━━ Dataset content ━━

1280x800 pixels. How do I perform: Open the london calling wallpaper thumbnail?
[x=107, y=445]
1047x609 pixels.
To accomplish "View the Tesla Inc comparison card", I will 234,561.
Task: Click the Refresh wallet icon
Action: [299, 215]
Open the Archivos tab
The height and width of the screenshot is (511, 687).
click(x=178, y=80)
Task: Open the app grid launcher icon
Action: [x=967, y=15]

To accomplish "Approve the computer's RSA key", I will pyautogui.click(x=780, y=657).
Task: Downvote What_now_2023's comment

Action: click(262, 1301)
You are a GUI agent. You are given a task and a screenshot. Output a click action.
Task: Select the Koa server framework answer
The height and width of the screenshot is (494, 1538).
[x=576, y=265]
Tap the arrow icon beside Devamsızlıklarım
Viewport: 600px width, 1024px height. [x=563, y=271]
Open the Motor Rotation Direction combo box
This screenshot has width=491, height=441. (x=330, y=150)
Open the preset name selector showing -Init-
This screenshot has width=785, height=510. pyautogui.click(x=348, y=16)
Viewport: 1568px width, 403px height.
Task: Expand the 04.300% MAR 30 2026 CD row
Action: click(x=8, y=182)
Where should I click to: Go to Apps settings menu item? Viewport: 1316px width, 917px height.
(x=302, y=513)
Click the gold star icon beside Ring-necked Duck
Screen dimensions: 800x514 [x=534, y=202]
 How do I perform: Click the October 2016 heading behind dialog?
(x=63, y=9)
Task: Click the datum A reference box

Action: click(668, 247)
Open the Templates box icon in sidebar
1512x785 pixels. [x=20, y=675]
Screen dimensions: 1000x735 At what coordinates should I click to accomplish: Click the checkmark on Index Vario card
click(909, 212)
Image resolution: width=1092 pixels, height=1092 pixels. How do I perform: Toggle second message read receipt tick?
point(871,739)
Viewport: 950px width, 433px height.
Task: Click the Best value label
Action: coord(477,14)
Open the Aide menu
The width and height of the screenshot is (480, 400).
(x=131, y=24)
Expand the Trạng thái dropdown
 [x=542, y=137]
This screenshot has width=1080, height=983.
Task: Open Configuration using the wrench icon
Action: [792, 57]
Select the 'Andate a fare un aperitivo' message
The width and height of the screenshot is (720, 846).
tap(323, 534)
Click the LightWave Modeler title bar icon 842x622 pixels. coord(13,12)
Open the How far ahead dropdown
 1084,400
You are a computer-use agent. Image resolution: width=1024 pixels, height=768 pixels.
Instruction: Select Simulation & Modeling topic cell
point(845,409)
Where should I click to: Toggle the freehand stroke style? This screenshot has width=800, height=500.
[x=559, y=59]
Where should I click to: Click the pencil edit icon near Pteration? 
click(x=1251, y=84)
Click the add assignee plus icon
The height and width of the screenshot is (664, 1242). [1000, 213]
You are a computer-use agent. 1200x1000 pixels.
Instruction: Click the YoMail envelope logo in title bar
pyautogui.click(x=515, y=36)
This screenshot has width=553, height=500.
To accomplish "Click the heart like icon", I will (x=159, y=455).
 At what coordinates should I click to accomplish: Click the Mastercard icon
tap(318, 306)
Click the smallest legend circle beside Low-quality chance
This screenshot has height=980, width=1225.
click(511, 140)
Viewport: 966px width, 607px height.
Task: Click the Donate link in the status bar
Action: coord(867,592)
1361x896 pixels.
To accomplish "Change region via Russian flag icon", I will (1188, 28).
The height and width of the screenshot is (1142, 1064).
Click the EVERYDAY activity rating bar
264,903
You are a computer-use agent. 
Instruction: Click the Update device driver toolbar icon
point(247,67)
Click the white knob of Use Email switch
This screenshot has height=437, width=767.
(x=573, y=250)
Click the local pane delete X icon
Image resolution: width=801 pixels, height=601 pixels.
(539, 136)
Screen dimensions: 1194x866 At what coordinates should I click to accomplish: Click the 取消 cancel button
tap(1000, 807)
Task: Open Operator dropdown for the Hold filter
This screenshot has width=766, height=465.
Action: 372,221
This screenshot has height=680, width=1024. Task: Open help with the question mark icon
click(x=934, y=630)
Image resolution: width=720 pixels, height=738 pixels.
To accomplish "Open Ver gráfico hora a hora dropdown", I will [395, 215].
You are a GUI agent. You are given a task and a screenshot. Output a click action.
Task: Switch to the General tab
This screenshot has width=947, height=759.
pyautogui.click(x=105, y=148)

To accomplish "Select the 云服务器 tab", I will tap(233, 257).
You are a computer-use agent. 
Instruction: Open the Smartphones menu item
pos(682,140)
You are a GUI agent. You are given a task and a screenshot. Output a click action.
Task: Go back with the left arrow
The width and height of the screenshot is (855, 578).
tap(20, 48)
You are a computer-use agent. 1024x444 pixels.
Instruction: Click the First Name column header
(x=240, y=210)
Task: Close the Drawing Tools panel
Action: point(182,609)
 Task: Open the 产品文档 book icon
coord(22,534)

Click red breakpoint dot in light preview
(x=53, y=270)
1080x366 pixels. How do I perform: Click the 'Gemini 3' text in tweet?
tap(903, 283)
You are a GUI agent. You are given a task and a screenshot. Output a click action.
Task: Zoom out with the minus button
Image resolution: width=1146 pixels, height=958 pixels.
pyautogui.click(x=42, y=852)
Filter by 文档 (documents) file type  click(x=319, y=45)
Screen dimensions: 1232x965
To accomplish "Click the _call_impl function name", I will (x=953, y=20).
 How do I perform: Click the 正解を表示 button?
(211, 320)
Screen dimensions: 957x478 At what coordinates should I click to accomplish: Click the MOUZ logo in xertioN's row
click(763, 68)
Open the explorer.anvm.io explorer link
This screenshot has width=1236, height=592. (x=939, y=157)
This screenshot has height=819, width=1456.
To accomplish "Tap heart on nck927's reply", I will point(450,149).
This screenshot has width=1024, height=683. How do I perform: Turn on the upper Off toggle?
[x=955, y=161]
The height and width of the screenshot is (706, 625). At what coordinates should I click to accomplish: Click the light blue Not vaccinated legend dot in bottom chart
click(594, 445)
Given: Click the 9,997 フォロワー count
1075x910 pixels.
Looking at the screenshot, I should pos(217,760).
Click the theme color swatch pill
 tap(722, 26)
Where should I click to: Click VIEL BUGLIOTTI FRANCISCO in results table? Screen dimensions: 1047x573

━━━

Description of the task »
An exact copy of all the records is the expected answer.

Solved problem »
1280x800 pixels. How do I perform: Open the london calling wallpaper thumbnail?
[x=107, y=445]
1047x609 pixels.
To accomplish "View the Tesla Inc comparison card", I will 234,561.
Task: Click the Refresh wallet icon
Action: [299, 215]
Open the Archivos tab
The height and width of the screenshot is (511, 687).
click(x=178, y=80)
Task: Open the app grid launcher icon
Action: [x=967, y=15]

To accomplish "Approve the computer's RSA key", I will pyautogui.click(x=780, y=657).
Task: Downvote What_now_2023's comment

Action: click(262, 1301)
You are a GUI agent. You are given a task and a screenshot. Output a click action.
Task: Select the Koa server framework answer
The height and width of the screenshot is (494, 1538).
[x=576, y=265]
Tap the arrow icon beside Devamsızlıklarım
Viewport: 600px width, 1024px height. [x=563, y=271]
Open the Motor Rotation Direction combo box
This screenshot has width=491, height=441. (x=330, y=150)
Open the preset name selector showing -Init-
This screenshot has width=785, height=510. pyautogui.click(x=348, y=16)
Viewport: 1568px width, 403px height.
Task: Expand the 04.300% MAR 30 2026 CD row
Action: click(x=8, y=182)
Where should I click to: Go to Apps settings menu item? Viewport: 1316px width, 917px height.
(x=302, y=513)
Click the gold star icon beside Ring-necked Duck
Screen dimensions: 800x514 [x=534, y=202]
 How do I perform: Click the October 2016 heading behind dialog?
(x=63, y=9)
Task: Click the datum A reference box

Action: click(668, 247)
Open the Templates box icon in sidebar
1512x785 pixels. [x=20, y=675]
Screen dimensions: 1000x735 At what coordinates should I click to accomplish: Click the checkmark on Index Vario card
click(909, 212)
Image resolution: width=1092 pixels, height=1092 pixels. How do I perform: Toggle second message read receipt tick?
point(871,739)
Viewport: 950px width, 433px height.
Task: Click the Best value label
Action: coord(477,14)
Open the Aide menu
The width and height of the screenshot is (480, 400).
(x=131, y=24)
Expand the Trạng thái dropdown
 [x=542, y=137]
This screenshot has width=1080, height=983.
Task: Open Configuration using the wrench icon
Action: [792, 57]
Select the 'Andate a fare un aperitivo' message
The width and height of the screenshot is (720, 846).
tap(323, 534)
Click the LightWave Modeler title bar icon 842x622 pixels. coord(13,12)
Open the How far ahead dropdown
 1084,400
You are a computer-use agent. Image resolution: width=1024 pixels, height=768 pixels.
Instruction: Select Simulation & Modeling topic cell
point(845,409)
Where should I click to: Toggle the freehand stroke style? This screenshot has width=800, height=500.
[x=559, y=59]
Where should I click to: Click the pencil edit icon near Pteration? 
click(x=1251, y=84)
Click the add assignee plus icon
The height and width of the screenshot is (664, 1242). [1000, 213]
You are a computer-use agent. 1200x1000 pixels.
Instruction: Click the YoMail envelope logo in title bar
pyautogui.click(x=515, y=36)
This screenshot has width=553, height=500.
To accomplish "Click the heart like icon", I will (x=159, y=455).
 At what coordinates should I click to accomplish: Click the Mastercard icon
tap(318, 306)
Click the smallest legend circle beside Low-quality chance
This screenshot has height=980, width=1225.
click(511, 140)
Viewport: 966px width, 607px height.
Task: Click the Donate link in the status bar
Action: coord(867,592)
1361x896 pixels.
To accomplish "Change region via Russian flag icon", I will (1188, 28).
The height and width of the screenshot is (1142, 1064).
Click the EVERYDAY activity rating bar
264,903
You are a computer-use agent. 
Instruction: Click the Update device driver toolbar icon
point(247,67)
Click the white knob of Use Email switch
This screenshot has height=437, width=767.
(x=573, y=250)
Click the local pane delete X icon
Image resolution: width=801 pixels, height=601 pixels.
(539, 136)
Screen dimensions: 1194x866 At what coordinates should I click to accomplish: Click the 取消 cancel button
tap(1000, 807)
Task: Open Operator dropdown for the Hold filter
This screenshot has width=766, height=465.
Action: 372,221
This screenshot has height=680, width=1024. Task: Open help with the question mark icon
click(x=934, y=630)
Image resolution: width=720 pixels, height=738 pixels.
To accomplish "Open Ver gráfico hora a hora dropdown", I will [395, 215].
You are a GUI agent. You are given a task and a screenshot. Output a click action.
Task: Switch to the General tab
This screenshot has width=947, height=759.
pyautogui.click(x=105, y=148)

To accomplish "Select the 云服务器 tab", I will tap(233, 257).
You are a computer-use agent. 
Instruction: Open the Smartphones menu item
pos(682,140)
You are a GUI agent. You are given a task and a screenshot. Output a click action.
Task: Go back with the left arrow
The width and height of the screenshot is (855, 578).
tap(20, 48)
You are a computer-use agent. 1024x444 pixels.
Instruction: Click the First Name column header
(x=240, y=210)
Task: Close the Drawing Tools panel
Action: point(182,609)
 Task: Open the 产品文档 book icon
coord(22,534)

Click red breakpoint dot in light preview
(x=53, y=270)
1080x366 pixels. How do I perform: Click the 'Gemini 3' text in tweet?
tap(903, 283)
You are a GUI agent. You are given a task and a screenshot. Output a click action.
Task: Zoom out with the minus button
Image resolution: width=1146 pixels, height=958 pixels.
pyautogui.click(x=42, y=852)
Filter by 文档 (documents) file type  click(x=319, y=45)
Screen dimensions: 1232x965
To accomplish "Click the _call_impl function name", I will (x=953, y=20).
 How do I perform: Click the 正解を表示 button?
(211, 320)
Screen dimensions: 957x478 At what coordinates should I click to accomplish: Click the MOUZ logo in xertioN's row
click(763, 68)
Open the explorer.anvm.io explorer link
This screenshot has width=1236, height=592. (x=939, y=157)
This screenshot has height=819, width=1456.
To accomplish "Tap heart on nck927's reply", I will point(450,149).
This screenshot has width=1024, height=683. How do I perform: Turn on the upper Off toggle?
[x=955, y=161]
The height and width of the screenshot is (706, 625). At what coordinates should I click to accomplish: Click the light blue Not vaccinated legend dot in bottom chart
click(594, 445)
Given: Click the 9,997 フォロワー count
1075x910 pixels.
Looking at the screenshot, I should pos(217,760).
Click the theme color swatch pill
 tap(722, 26)
Where should I click to: Click VIEL BUGLIOTTI FRANCISCO in results table? Screen dimensions: 1047x573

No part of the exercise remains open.